Your goal: Apart from the pictures, every part of the records below gets retyped exactly.

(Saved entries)
◇ ◇ ◇ ◇

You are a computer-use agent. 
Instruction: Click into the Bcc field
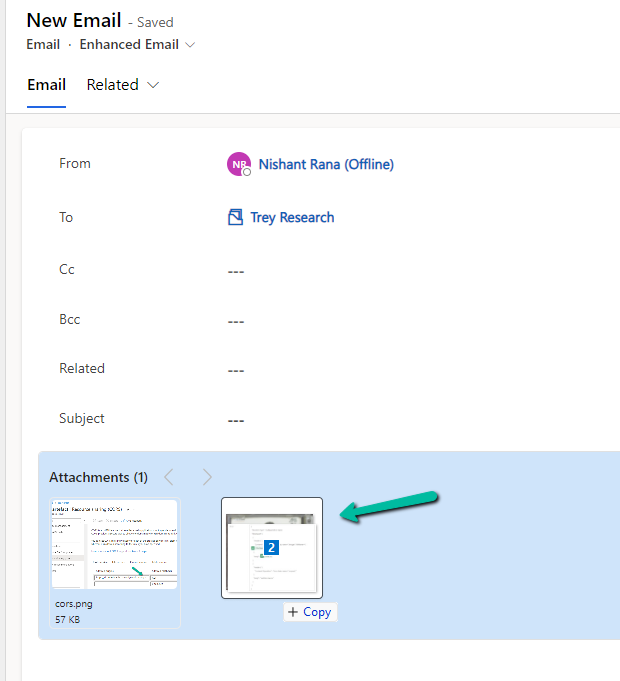[236, 321]
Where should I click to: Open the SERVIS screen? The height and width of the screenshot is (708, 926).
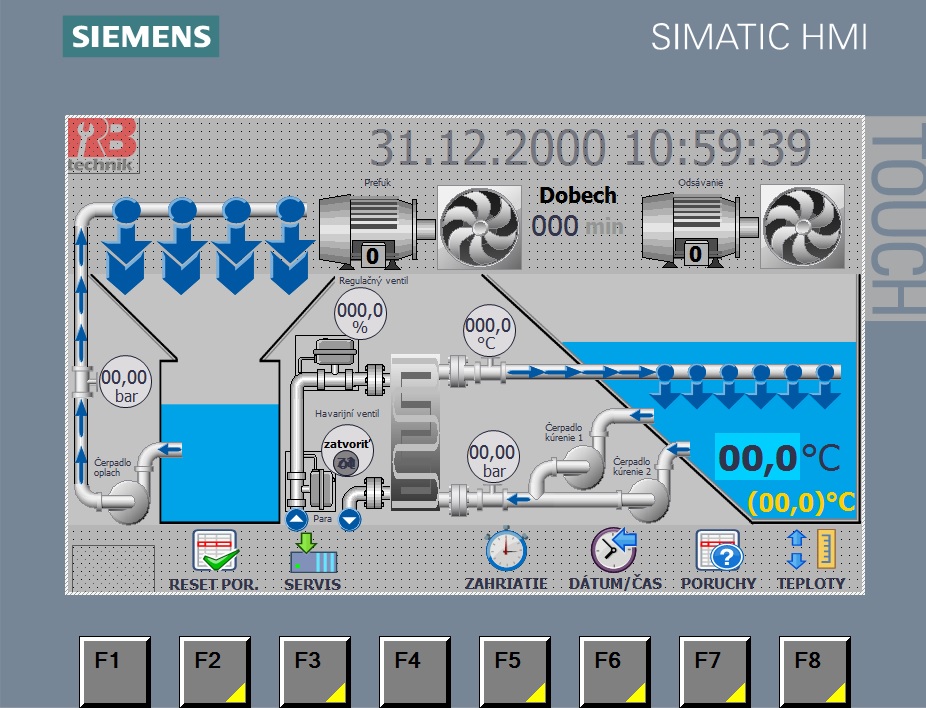click(x=313, y=560)
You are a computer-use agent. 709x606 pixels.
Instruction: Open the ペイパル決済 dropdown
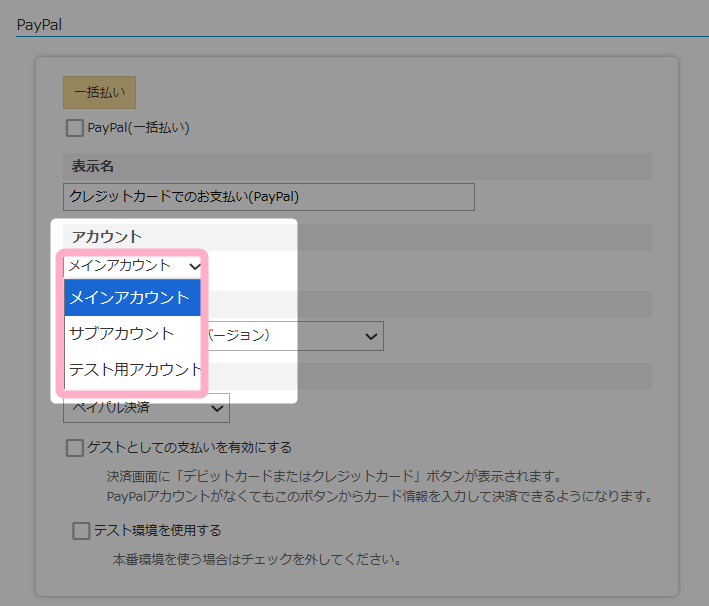point(146,408)
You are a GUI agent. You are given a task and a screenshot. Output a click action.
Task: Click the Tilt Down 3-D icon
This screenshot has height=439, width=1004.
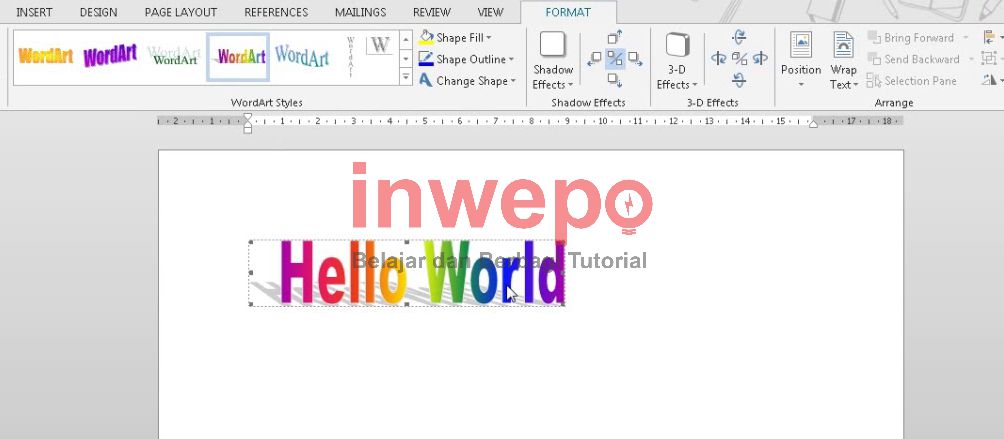(739, 80)
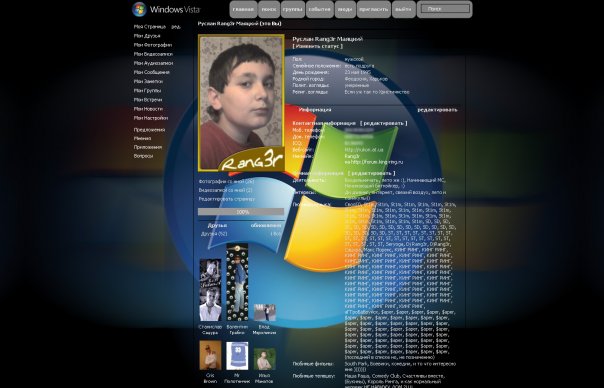This screenshot has width=604, height=388.
Task: Click the Windows Vista logo orb
Action: (x=139, y=9)
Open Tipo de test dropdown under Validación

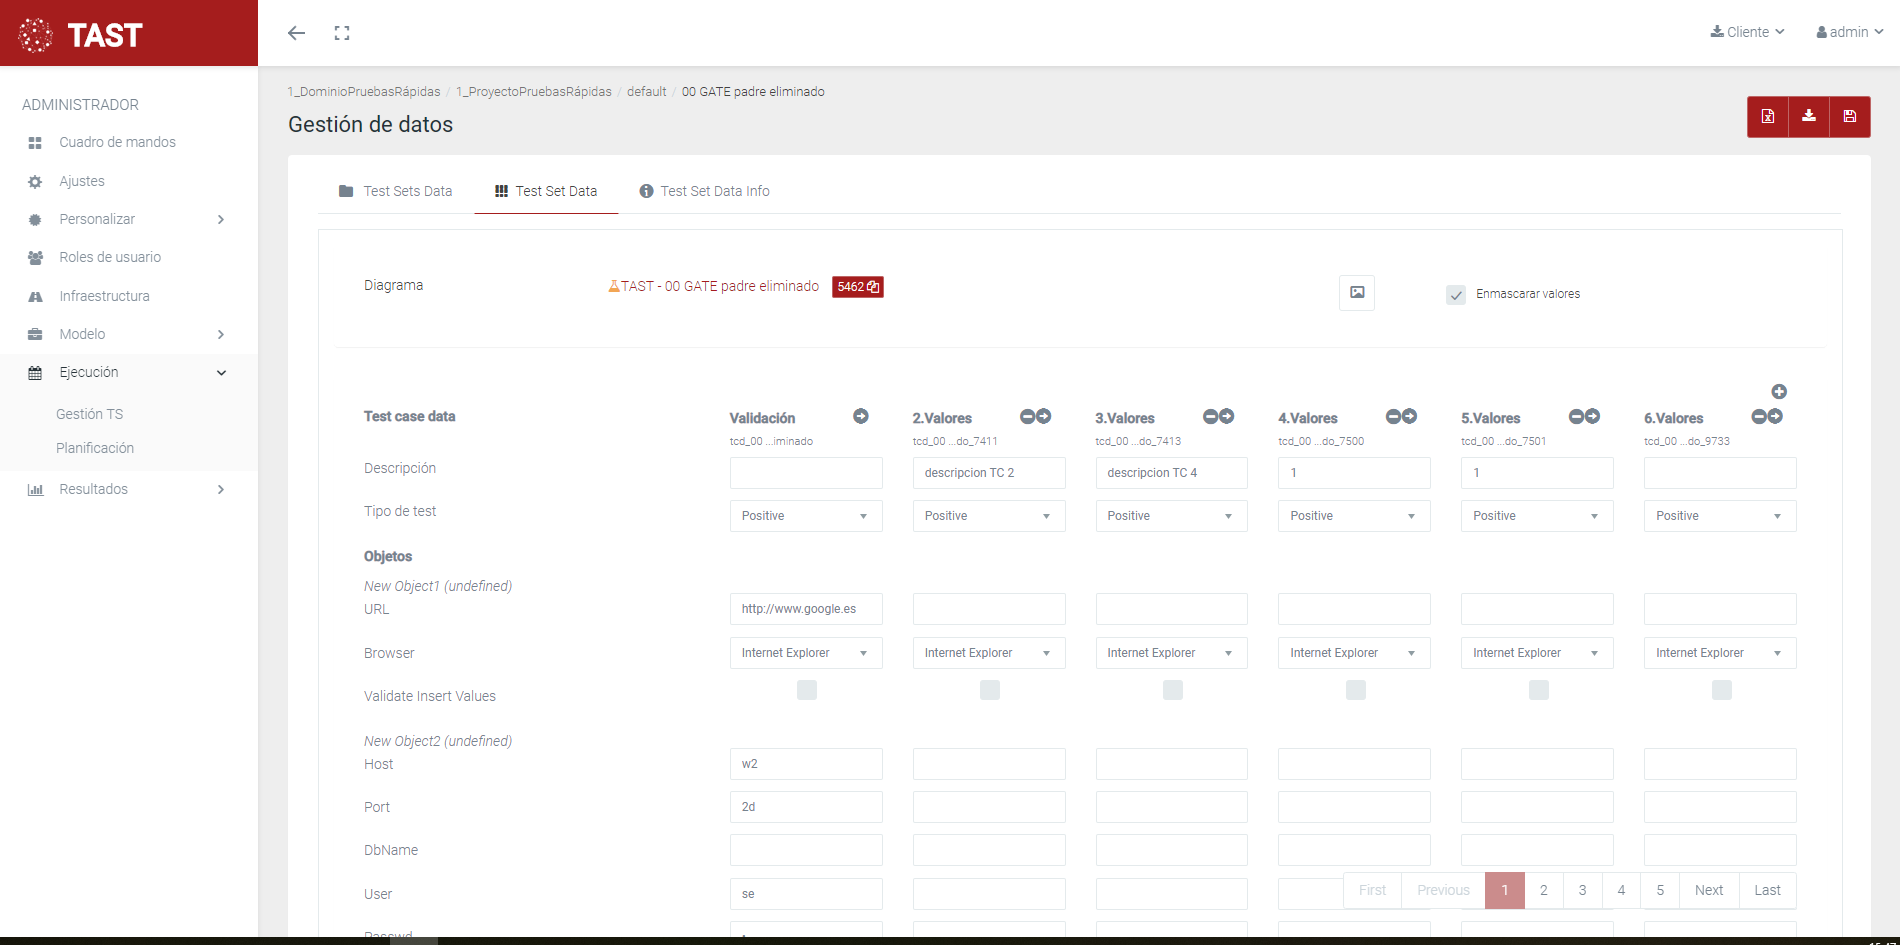[805, 516]
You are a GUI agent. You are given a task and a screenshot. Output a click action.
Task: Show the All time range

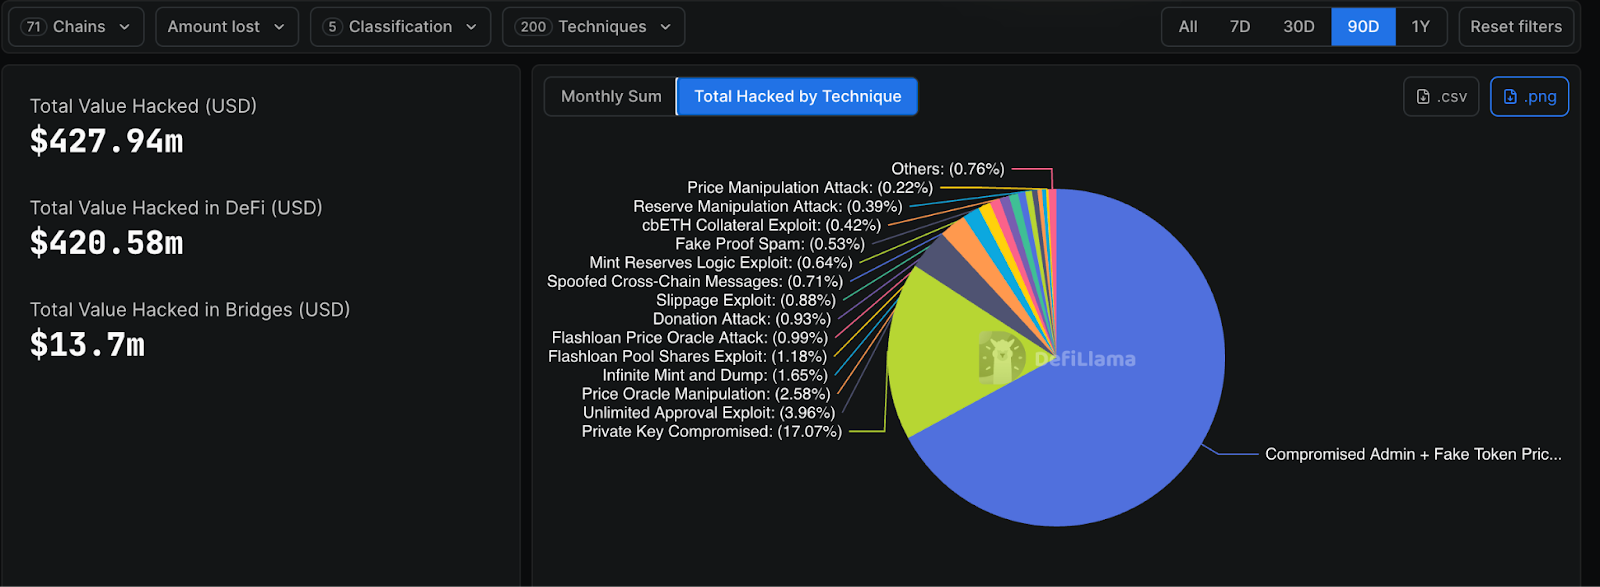click(1188, 27)
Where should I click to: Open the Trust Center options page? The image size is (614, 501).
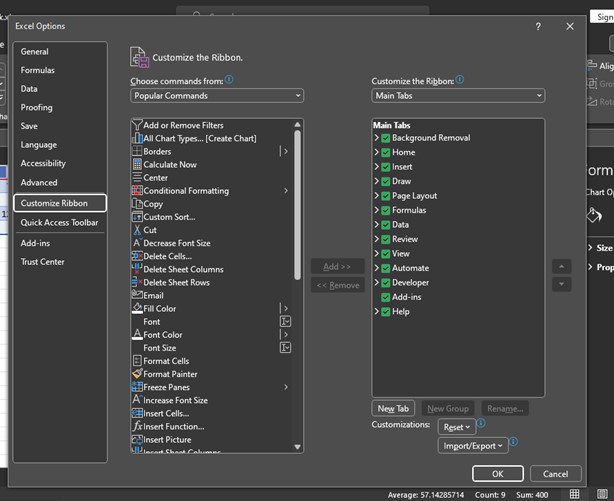[43, 262]
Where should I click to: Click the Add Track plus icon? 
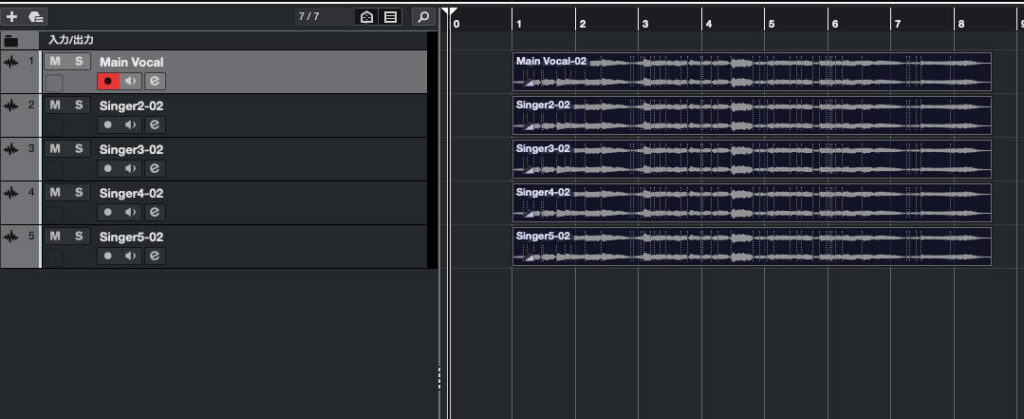point(12,17)
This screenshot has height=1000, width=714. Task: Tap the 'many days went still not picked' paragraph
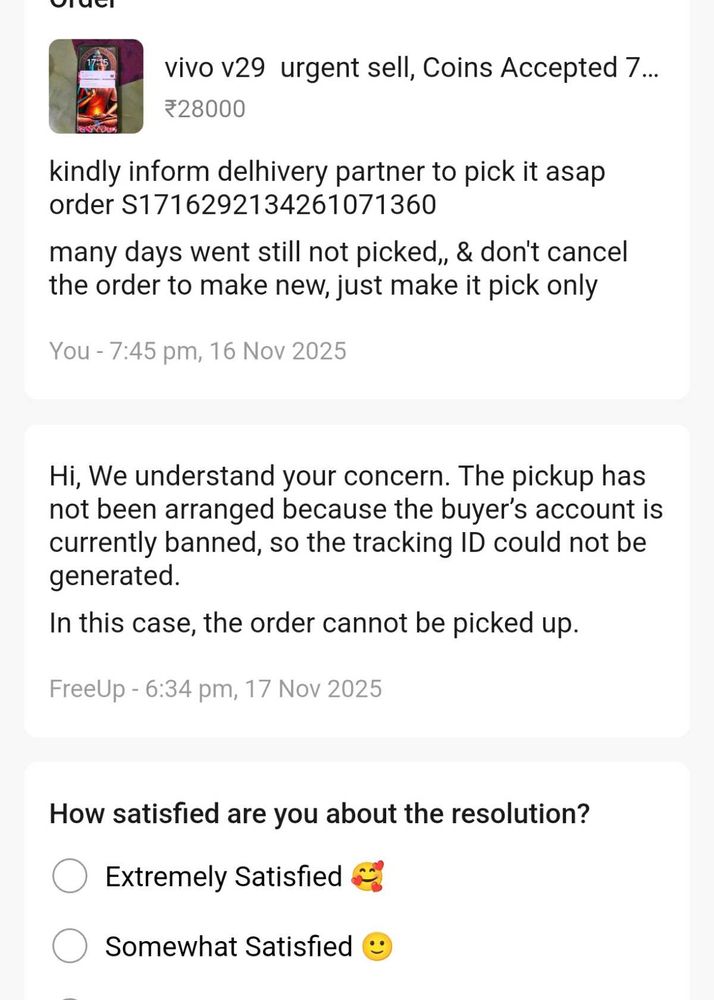(x=337, y=268)
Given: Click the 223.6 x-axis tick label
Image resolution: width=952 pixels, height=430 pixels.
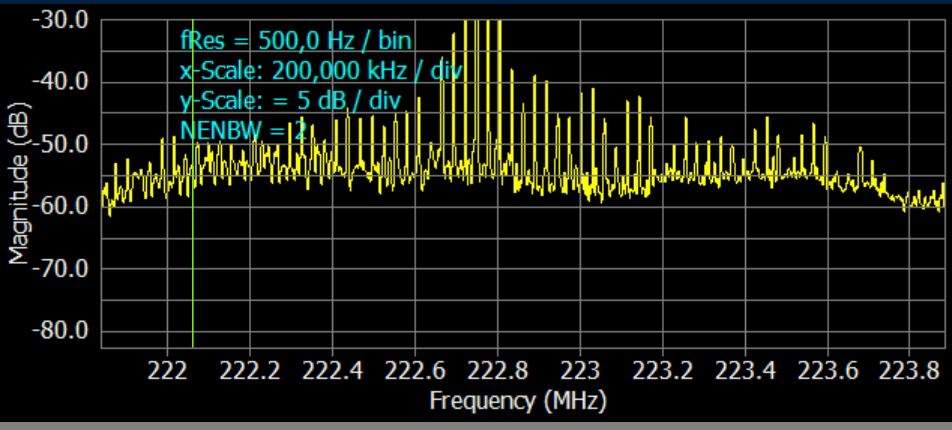Looking at the screenshot, I should [829, 372].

◇ ◇ ◇ ◇

Output:
You are a computer-use agent. 
Instruction: Click into the Bcc field
[236, 321]
Where should I click to: Open the SERVIS screen? The height and width of the screenshot is (708, 926).
click(x=313, y=560)
You are a computer-use agent. 709x606 pixels.
Instruction: Open the ペイパル決済 dropdown
point(146,408)
You are a GUI agent. You are given a task and a screenshot. Output a click action.
Task: Click the Tilt Down 3-D icon
This screenshot has height=439, width=1004.
(739, 80)
This screenshot has width=604, height=388.
Task: Click the Windows Vista logo orb
Action: (x=139, y=9)
Open Tipo de test dropdown under Validación

[805, 516]
You are a GUI agent. You are given a task and a screenshot. Output a click action.
Task: Show the All time range

click(1188, 27)
Where should I click to: Open the Trust Center options page? The image size is (614, 501).
[43, 262]
Where should I click to: Click the Add Track plus icon? 
point(12,17)
This screenshot has height=1000, width=714. Task: Tap the 'many days went still not picked' paragraph
(x=337, y=268)
Given: Click the 223.6 x-axis tick label
Image resolution: width=952 pixels, height=430 pixels.
Looking at the screenshot, I should [829, 372].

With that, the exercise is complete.